Task details: Look through the records that follow. Copy every line containing the word "legend".

Extracted information: Begin

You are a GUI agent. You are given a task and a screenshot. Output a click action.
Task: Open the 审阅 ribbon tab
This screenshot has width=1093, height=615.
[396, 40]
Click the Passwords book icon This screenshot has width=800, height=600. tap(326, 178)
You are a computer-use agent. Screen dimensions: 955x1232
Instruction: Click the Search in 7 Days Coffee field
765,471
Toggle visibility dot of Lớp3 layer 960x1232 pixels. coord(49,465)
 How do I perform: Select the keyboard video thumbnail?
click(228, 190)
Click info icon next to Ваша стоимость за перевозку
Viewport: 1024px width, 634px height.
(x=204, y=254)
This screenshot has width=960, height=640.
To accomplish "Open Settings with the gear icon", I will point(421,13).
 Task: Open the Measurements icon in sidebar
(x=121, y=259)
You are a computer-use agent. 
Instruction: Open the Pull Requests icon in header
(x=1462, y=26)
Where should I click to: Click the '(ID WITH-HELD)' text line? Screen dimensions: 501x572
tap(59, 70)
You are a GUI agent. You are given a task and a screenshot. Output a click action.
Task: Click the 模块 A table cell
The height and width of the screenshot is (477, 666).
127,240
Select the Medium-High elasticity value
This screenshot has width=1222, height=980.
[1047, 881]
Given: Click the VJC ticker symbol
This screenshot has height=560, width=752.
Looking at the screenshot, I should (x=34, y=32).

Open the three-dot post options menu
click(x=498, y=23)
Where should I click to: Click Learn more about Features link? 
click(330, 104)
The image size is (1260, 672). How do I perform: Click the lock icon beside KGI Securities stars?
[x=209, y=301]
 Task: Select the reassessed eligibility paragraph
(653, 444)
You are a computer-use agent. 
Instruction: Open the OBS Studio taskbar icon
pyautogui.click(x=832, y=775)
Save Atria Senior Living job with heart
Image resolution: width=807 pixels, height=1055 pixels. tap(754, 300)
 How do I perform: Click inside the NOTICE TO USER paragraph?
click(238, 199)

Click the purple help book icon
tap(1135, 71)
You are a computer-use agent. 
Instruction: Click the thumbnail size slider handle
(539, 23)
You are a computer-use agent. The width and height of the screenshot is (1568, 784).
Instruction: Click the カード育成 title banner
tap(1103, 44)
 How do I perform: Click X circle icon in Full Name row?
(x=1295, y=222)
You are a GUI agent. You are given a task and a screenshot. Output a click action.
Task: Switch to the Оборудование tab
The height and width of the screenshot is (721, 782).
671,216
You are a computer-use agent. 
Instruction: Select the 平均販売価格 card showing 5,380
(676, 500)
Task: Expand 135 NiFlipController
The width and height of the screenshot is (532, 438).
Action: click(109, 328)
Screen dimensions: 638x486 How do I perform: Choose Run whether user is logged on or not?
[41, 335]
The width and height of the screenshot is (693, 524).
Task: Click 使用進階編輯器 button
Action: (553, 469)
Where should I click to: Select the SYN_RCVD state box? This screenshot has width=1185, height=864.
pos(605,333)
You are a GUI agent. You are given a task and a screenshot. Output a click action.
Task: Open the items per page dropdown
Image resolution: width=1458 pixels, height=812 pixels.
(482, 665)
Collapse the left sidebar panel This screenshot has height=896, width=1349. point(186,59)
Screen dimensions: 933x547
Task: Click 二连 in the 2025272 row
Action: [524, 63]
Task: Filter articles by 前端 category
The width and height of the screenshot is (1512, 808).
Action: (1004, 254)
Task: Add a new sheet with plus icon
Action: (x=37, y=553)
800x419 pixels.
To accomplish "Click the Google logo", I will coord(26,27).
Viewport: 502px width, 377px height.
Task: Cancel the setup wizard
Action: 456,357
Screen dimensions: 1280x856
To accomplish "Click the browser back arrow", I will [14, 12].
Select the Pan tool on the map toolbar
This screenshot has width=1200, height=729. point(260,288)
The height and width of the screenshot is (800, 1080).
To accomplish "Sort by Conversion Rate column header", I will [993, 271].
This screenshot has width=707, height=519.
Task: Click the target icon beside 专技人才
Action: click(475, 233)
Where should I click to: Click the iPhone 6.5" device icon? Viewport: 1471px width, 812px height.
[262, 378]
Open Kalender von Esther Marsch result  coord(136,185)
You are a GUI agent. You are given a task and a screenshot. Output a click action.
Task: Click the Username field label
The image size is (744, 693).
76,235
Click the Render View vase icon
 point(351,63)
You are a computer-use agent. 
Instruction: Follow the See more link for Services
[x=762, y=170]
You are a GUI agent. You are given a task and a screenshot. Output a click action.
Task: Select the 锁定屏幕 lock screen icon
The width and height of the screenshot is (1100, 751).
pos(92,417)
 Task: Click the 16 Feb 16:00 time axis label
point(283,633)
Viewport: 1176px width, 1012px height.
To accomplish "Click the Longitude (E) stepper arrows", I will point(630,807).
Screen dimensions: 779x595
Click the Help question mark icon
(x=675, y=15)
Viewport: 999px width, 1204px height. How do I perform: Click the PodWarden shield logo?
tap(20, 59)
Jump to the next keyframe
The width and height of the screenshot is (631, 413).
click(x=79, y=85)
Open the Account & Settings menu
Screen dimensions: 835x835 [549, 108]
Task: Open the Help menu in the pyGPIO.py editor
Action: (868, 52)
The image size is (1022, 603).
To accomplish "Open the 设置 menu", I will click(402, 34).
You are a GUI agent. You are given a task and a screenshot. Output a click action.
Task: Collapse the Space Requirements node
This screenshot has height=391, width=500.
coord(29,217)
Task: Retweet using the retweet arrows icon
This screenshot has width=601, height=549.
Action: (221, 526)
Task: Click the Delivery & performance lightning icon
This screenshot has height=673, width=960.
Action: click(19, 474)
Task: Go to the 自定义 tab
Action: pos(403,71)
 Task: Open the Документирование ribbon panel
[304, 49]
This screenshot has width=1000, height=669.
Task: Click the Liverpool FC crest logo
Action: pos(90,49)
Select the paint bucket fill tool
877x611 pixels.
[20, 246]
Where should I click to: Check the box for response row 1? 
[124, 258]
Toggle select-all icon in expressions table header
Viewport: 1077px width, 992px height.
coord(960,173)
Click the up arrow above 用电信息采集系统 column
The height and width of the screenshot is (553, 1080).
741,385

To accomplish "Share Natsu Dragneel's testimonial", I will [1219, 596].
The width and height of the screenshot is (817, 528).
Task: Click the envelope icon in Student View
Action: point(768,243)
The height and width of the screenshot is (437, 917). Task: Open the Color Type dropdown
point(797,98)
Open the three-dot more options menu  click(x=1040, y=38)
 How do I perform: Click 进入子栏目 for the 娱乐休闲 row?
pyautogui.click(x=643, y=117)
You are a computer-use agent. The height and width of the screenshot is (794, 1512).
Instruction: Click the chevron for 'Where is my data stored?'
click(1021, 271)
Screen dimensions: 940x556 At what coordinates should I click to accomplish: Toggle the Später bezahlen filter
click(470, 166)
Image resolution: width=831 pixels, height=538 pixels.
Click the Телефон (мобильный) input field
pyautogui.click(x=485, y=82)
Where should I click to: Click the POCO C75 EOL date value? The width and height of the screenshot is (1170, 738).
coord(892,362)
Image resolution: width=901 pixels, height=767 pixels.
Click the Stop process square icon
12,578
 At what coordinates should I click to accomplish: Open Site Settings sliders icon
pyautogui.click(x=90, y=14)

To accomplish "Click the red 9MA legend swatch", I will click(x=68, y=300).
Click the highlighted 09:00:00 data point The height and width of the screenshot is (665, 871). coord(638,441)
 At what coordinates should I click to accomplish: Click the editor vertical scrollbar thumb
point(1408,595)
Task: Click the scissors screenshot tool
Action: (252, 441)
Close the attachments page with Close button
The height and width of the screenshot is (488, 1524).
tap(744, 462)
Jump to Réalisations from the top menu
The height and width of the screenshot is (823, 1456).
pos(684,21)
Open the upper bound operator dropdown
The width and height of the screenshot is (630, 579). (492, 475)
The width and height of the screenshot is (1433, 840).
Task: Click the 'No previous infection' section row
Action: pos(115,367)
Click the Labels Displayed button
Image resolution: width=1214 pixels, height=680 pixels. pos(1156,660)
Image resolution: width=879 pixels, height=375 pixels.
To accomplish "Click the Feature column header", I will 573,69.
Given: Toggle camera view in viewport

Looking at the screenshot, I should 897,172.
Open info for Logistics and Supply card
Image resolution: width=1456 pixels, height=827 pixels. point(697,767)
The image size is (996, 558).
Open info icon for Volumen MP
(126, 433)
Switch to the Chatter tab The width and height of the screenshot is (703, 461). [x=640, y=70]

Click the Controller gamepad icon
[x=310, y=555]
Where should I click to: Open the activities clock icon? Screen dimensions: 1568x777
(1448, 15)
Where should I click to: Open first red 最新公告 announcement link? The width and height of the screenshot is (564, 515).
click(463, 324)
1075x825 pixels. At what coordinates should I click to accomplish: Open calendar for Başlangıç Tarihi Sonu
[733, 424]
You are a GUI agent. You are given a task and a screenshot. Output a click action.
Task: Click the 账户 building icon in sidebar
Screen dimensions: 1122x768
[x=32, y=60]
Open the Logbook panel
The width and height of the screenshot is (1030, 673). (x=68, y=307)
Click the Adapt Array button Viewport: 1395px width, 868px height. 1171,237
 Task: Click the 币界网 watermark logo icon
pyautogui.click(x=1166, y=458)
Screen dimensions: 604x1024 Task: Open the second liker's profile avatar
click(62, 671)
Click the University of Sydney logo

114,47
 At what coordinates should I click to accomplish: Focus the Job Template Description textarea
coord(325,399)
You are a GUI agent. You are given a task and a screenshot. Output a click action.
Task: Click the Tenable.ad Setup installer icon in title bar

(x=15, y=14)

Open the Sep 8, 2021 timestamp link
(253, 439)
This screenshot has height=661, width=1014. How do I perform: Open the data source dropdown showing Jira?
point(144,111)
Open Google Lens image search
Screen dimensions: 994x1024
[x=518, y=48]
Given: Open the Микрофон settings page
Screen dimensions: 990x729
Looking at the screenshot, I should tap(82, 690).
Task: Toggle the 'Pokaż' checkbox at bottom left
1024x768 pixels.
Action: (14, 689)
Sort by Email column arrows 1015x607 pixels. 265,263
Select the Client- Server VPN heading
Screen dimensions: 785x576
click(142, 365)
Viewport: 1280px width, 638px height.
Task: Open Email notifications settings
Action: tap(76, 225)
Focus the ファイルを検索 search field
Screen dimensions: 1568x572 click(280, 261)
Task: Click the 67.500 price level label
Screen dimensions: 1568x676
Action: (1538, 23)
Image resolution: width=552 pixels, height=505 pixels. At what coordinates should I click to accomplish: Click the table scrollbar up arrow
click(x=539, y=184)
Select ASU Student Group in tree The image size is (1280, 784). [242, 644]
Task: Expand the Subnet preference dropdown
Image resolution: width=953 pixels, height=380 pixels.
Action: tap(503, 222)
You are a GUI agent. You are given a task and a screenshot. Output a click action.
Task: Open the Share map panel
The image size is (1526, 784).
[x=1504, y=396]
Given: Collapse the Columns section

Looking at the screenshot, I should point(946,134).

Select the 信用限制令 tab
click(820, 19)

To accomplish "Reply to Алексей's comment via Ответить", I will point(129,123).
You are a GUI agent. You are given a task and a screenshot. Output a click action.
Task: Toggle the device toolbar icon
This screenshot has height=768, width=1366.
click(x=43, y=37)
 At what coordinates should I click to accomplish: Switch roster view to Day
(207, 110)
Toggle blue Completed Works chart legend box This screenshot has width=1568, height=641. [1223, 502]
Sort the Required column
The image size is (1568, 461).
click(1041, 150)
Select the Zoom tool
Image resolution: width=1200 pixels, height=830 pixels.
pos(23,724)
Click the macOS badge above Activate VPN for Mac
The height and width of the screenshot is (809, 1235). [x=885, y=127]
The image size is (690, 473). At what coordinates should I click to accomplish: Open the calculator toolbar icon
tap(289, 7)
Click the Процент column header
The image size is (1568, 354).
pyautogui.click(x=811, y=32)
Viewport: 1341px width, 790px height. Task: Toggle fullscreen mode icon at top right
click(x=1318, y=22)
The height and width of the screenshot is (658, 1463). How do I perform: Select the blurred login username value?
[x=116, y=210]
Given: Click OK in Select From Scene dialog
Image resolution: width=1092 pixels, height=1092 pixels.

Extracted information: End

Problem solution:
To accomplish "Click the red 9MA legend swatch", I will click(x=68, y=300).
Toggle blue Completed Works chart legend box This screenshot has width=1568, height=641. [1223, 502]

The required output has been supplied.